YouGov’s snapshot will not have been greeted with jubilation at CCHQ, however. Above all, they fear complacency among their voters: the expectation of a comfortable majority as an excuse for indolence on polling day, especially in the cold and damp of mid-December; or a working-class Brexit supporter forgoing the guilt and shame of voting Tory in the belief that Johnson has it sewn up anyway. Thus Dominic Cummings rose from his dormancy yesterday to exhort the faithful that the race was closer than it appears, and warn – less with a dog whistle than a foghorn – of the dangers of Labour importing foreign voters, or ‘the likes of Goldman Sachs’ writing cheques to fund an anti-Brexit insurgency.

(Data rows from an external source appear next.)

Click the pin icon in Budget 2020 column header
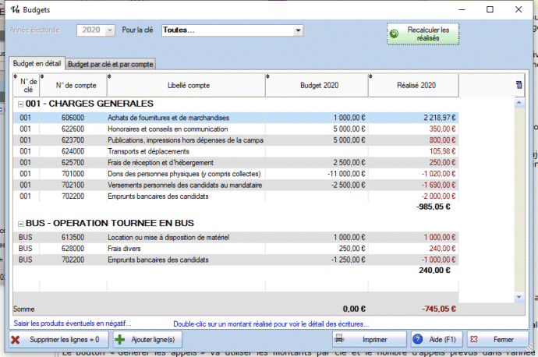 (268, 76)
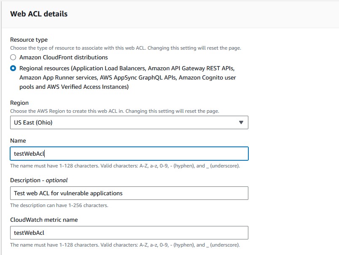Select the Regional resources radio button
Screen dimensions: 339x255
[13, 69]
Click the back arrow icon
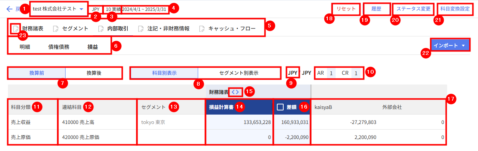This screenshot has height=151, width=478. 9,9
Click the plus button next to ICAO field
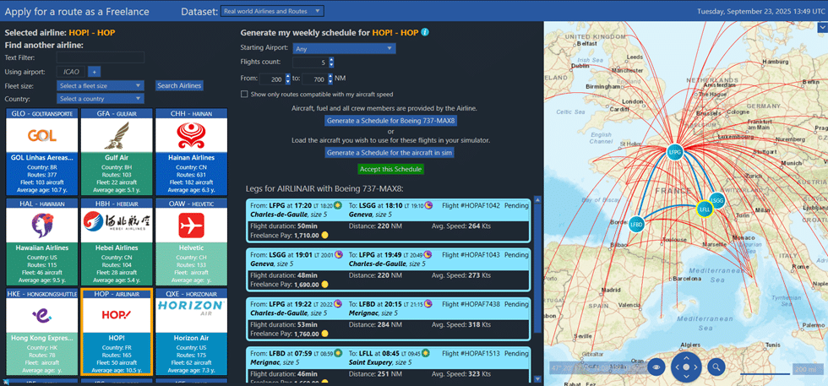 click(x=95, y=72)
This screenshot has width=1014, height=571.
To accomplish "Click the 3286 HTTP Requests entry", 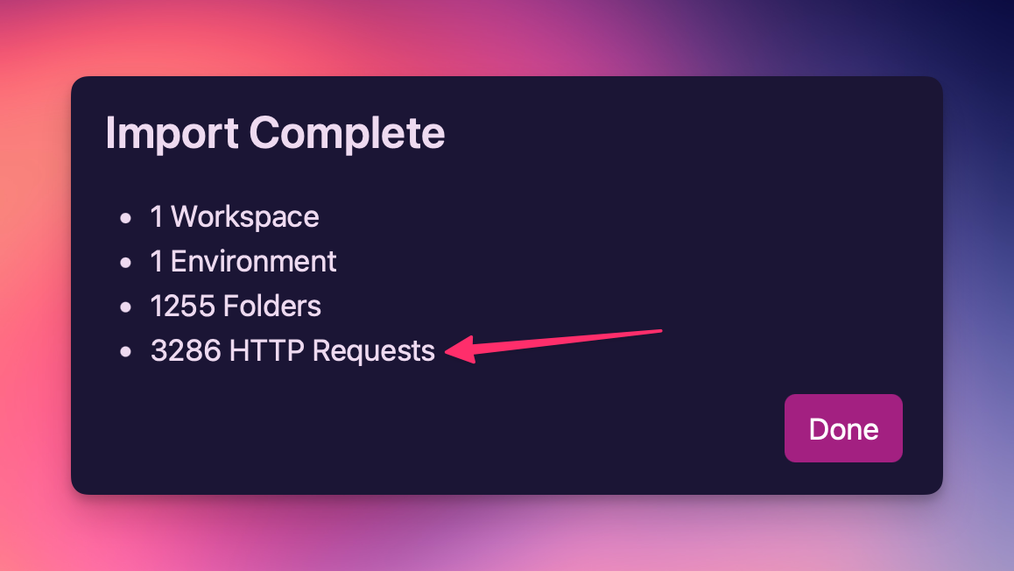I will click(x=292, y=350).
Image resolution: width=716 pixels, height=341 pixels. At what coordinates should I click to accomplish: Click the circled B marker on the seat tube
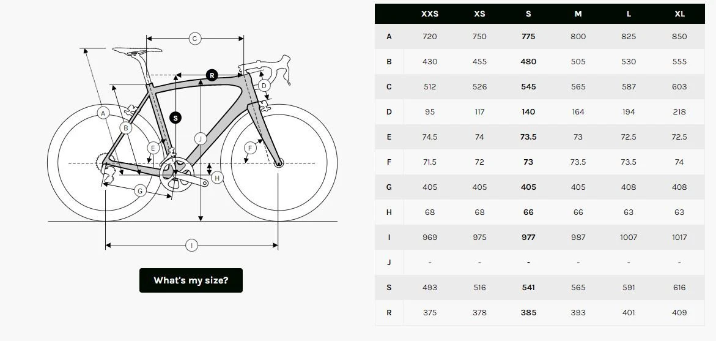tap(125, 128)
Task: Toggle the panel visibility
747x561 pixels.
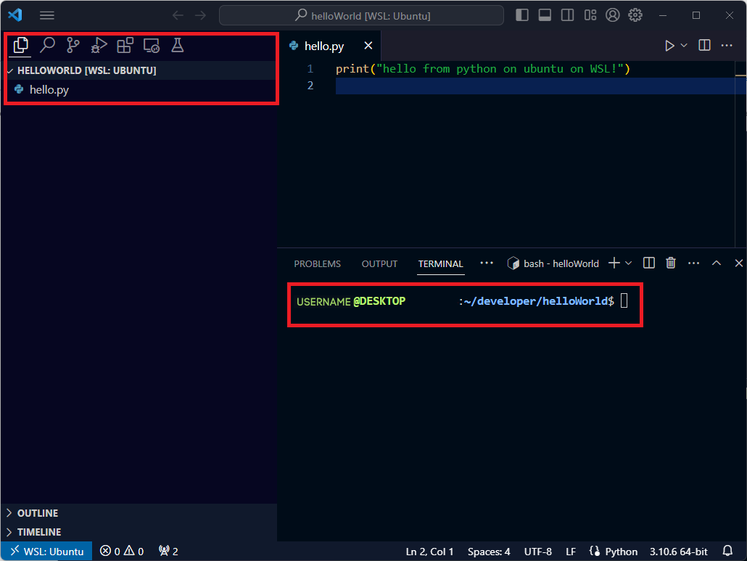Action: click(543, 15)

There are deeper reasons for Tories to worry about the headlines that already proclaim Johnson triumphant. Having siphoned back most of the Brexit Party vote, the Conservatives seem to be approaching their electoral ceiling; they have been more successful in hegemonising the leave vote than other parties have the other side. But YouGov’s model also suggests that should the gap close by a few percentage points, the majority might easily crumble back to a hung parliament. There are 67 seats in which Labour and Tory candidates are separated by five points or less.

However forceful YouGov’s insistence otherwise, its model was widely reported as a prediction. It will now cause political feedback of its own in the election cycle. This is amplified by the dominant model of political journalism: journalists who think of themselves as insiders are usually keener to discuss poll movements and voter behaviour than they are to explore the different implications of the political choices now laid before the electorate. Our atrophied public sphere aside, the model will also prompt all parties to shift their campaigning towards defending vulnerable seats.

Labour members long sceptical of the argument that the party would sweep all before it simply by embracing an outright pro-remain position will feel vindicated. The regional manifestos unveiled last night will give campaigners resources to argue for the concrete transformation that the party is promising. It will also lean hard on making the election more and more about the NHS. Attempts to translate the political and constitutional question of Brexit into wider issues of distribution and investment can only ever partially succeed: it can’t afford to let its second referendum offer slip into the form favoured by ultra-remain partisans, as a de facto policy to overturn Brexit. The offer can only be that remainers will have a chance to lay their arguments before the country again; the option to leave must still be plausible, and its implementation guaranteed if it wins.

There are reasons for optimism of the will among Labour activists: the party has half a million members, and is the largest left-wing party in Europe. It has a manifesto that offers profound and real change. The polls are showing a steady, but not sharp, Labour gain. The Tory vote has probably hit its ceiling. And there are still 13 days left in the campaign.